══ SUPPLIED MATERIAL

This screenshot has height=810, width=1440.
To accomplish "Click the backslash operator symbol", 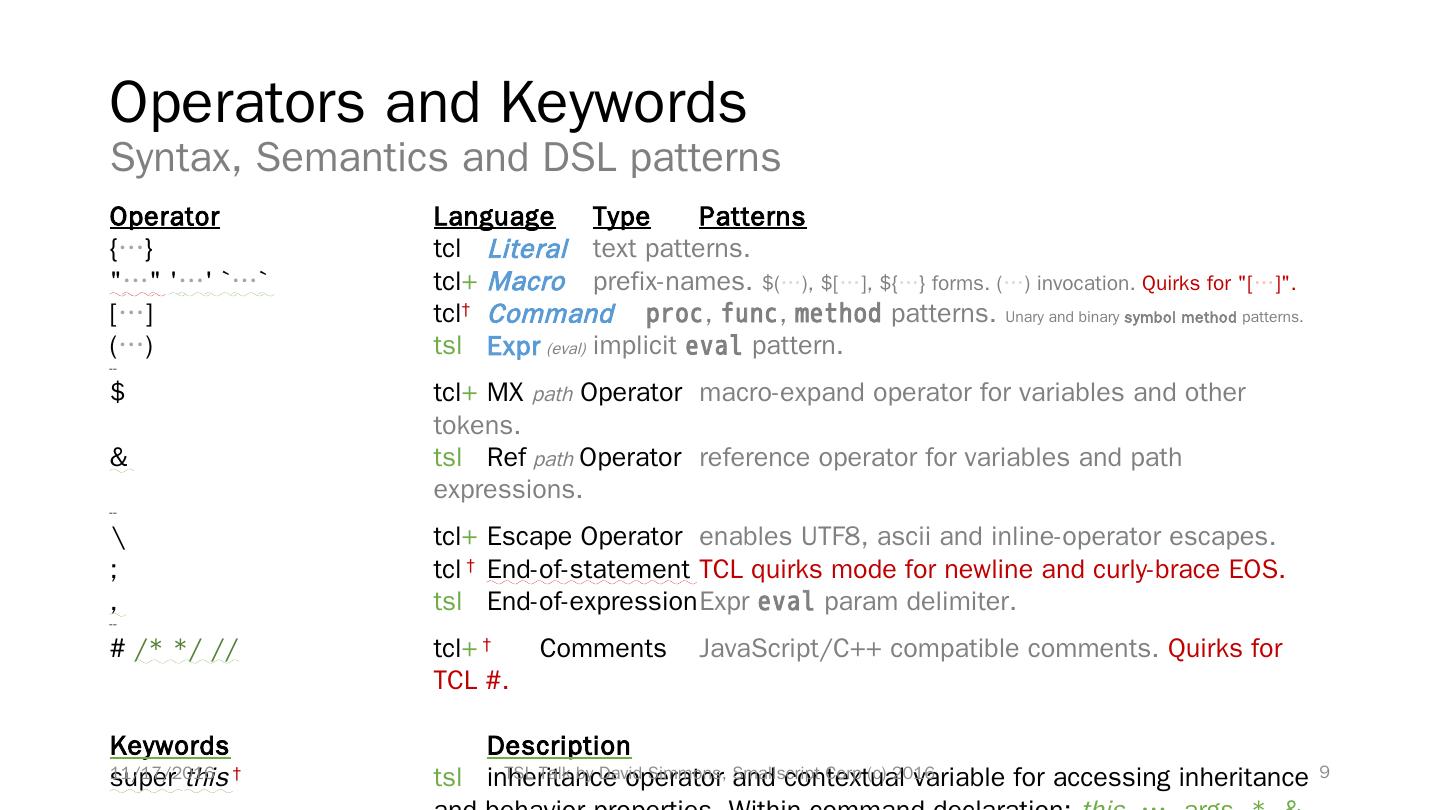I will (x=119, y=538).
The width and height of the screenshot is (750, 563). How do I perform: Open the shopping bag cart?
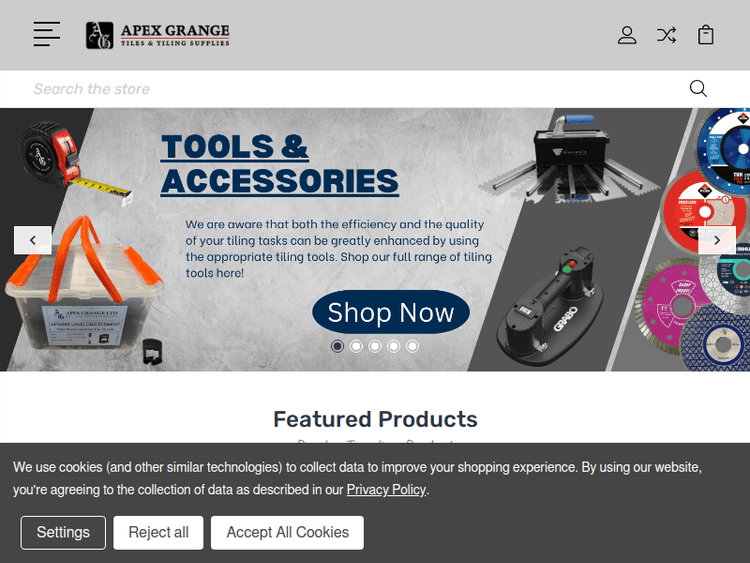(706, 35)
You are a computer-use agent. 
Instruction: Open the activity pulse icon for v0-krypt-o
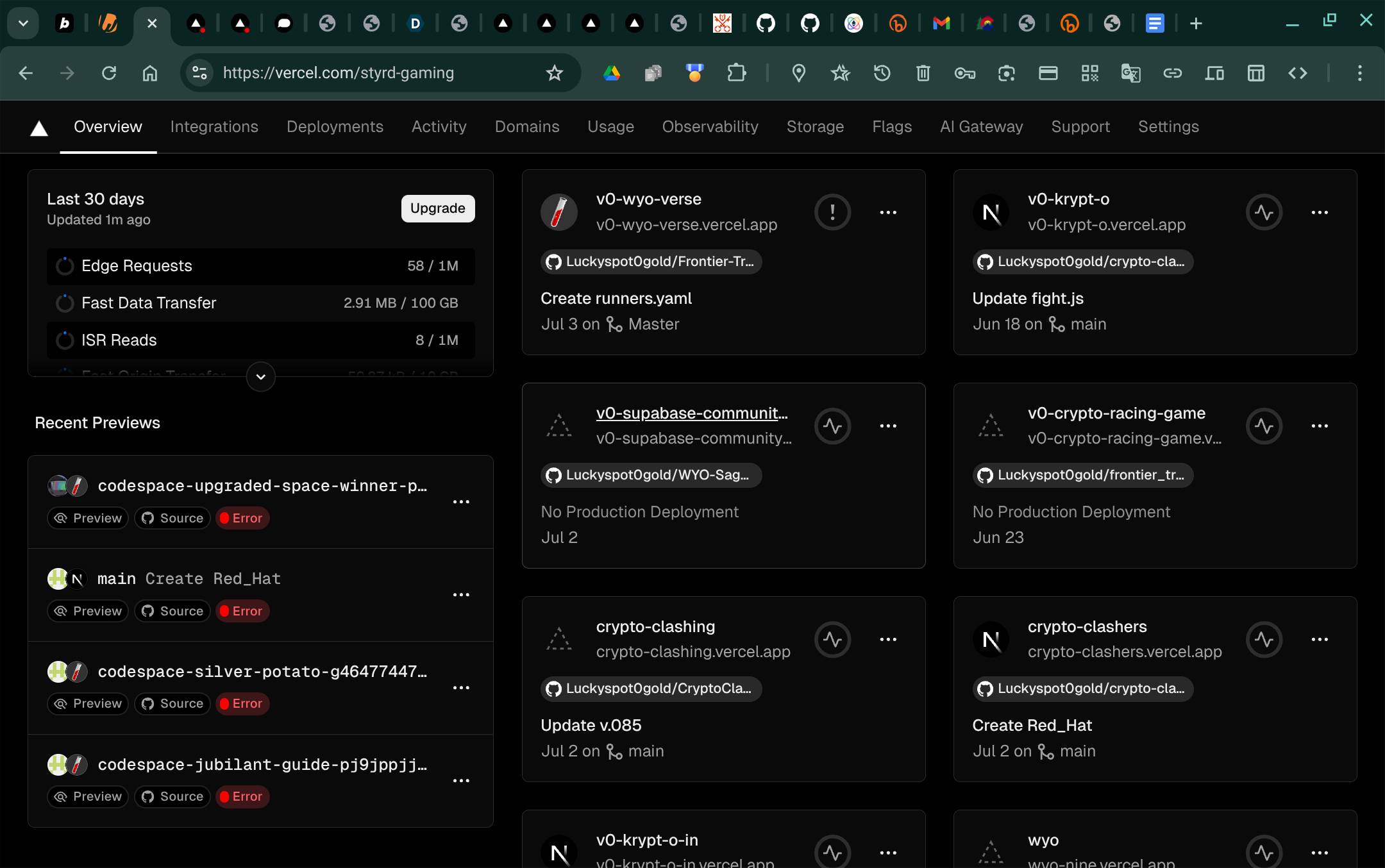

════

STATED EXERCISE:
State how many lines of the items above contain the word "Open". Case counts. Give only the number.

EXERCISE OUTPUT:
2